Q: Thank you for the lecture. How would you advise a new watch collector to choose an AD? How do you develop a "relationship"? J. Molina
A: Find the dealer that has everything you are looking for…go in, have discussions, touch and feel product. I'm still a "brick and mortar" gal…I know that's not the way of the world right now. Retailers are specifically asked to put brand ambassadors in place so that a client's questions can be answered totally. I know that at WoS, each brand is represented wholly.
Q: Many of the leading brands today are owned by one of three or four Private Equity groups whose primary motivation is financial, not horological. This entices the brands to pool the purchase of watch parts, case and dial manufactures among themselves in order to manage manufacturing costs very similar to how the automobile manufacturers work. Is this trend eventually going to negatively impact the uniqueness of individual brands? K. Lobo
A: It's ultimately the responsibility for these Private Equity groups to put the proper people in place to guide the growth of the brands. That’s if they are interested in actually making a profit. :)
Q: How do you suggest young or new collectors begin collecting when their price point is a little lower? It seems building a relationship with an AD is key in the long run but it can be hard to justify when the grey market provides lower prices for the same products. C. Kowalczyk
A: If price is the only driving force behind a watch purchase, then the secondary market is fine. To me, there are so many more factors involved - servicing, future purchases, security in that purchase, etc.
Q: As mentioned, HODINKEE, social media, etc. have led to an increased interest in horology amongst younger people - what do you feel has been the most important factor/biggest selling point for mechanical watches particularly for this demographic, and how do you think we can ensure that future generations remain engaged? B.Darling
A: As long as the watch community stays current with all the platforms offered in today's changing world, we should always be fine.

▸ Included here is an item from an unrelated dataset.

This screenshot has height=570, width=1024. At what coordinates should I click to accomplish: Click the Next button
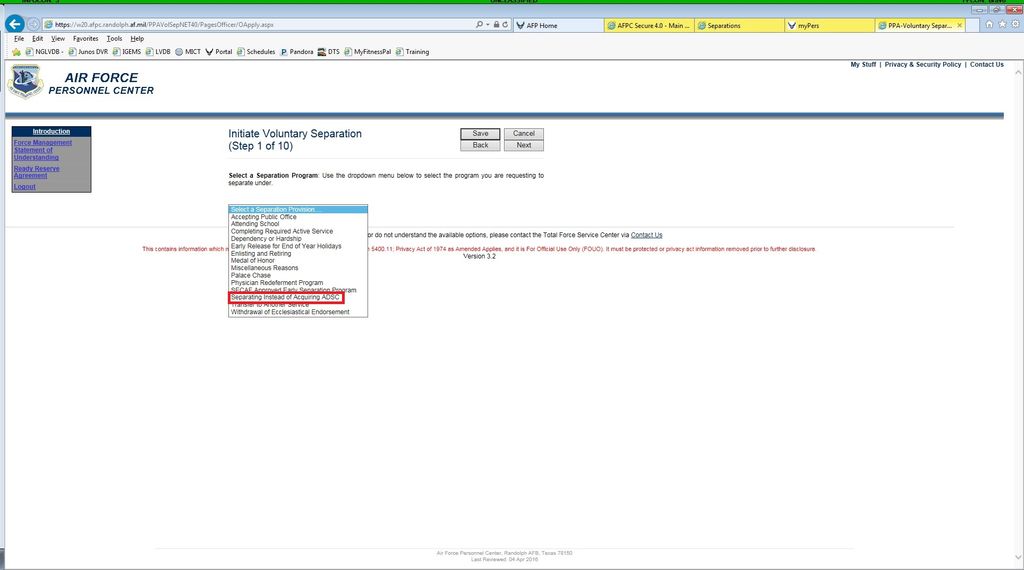(x=524, y=146)
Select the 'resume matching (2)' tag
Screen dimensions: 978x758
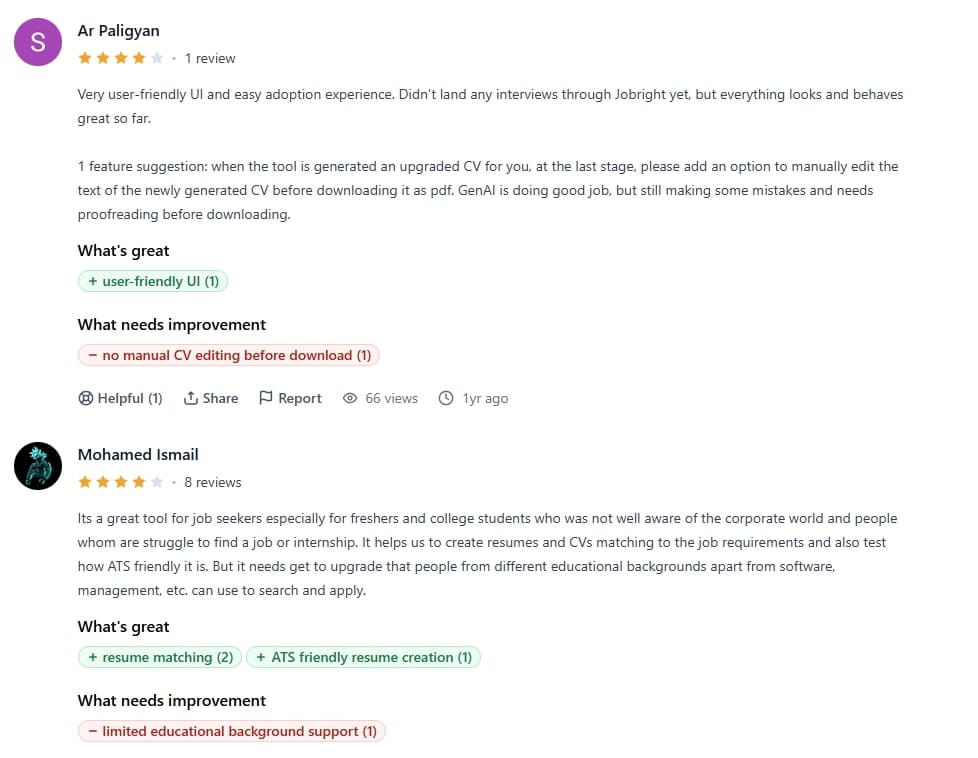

Q: Sometimes I think of watch collecting in "wine" terms...for example, I know I can spend $250+ and get a bottle of wine I'll love...the challenge is how to find a $30 bottle of wine that may not have "the label", but will rock...similarly, I know that I can spend 5-6 figures on a watch and get a killer piece...but how do you compare and judge watches in the under $10k range? Or, even sub $5k? H. Lichtig
A: Plenty of great brands - Doxa, Grand Seiko, etc. Look at the finishing of a Grand Seiko dial. It rivals Patek any day of the week. Always looking for that $30 bottle of wine. When I do, it's usually Italian. :)
Q: When you describe your collection, I hear a love of watches that remind you of specific times in your life. So when you listen to clients, how do you help them identify the "current time in their life" and the watch that will become as meaningful to them in the future as your older special watches? M. Datta
A: That's how I collect…that may not remotely be important to the person in front of me. I think everyone approaches collecting differently. It's more important to discover what is important to that person.
Q: Who is the new average buyer? How do you see women changing this industry? S. Roberts
A: New average is young…under 35. Women need to become more confident selling timepieces. Women have the creativity, the heart and the confidence to change anything.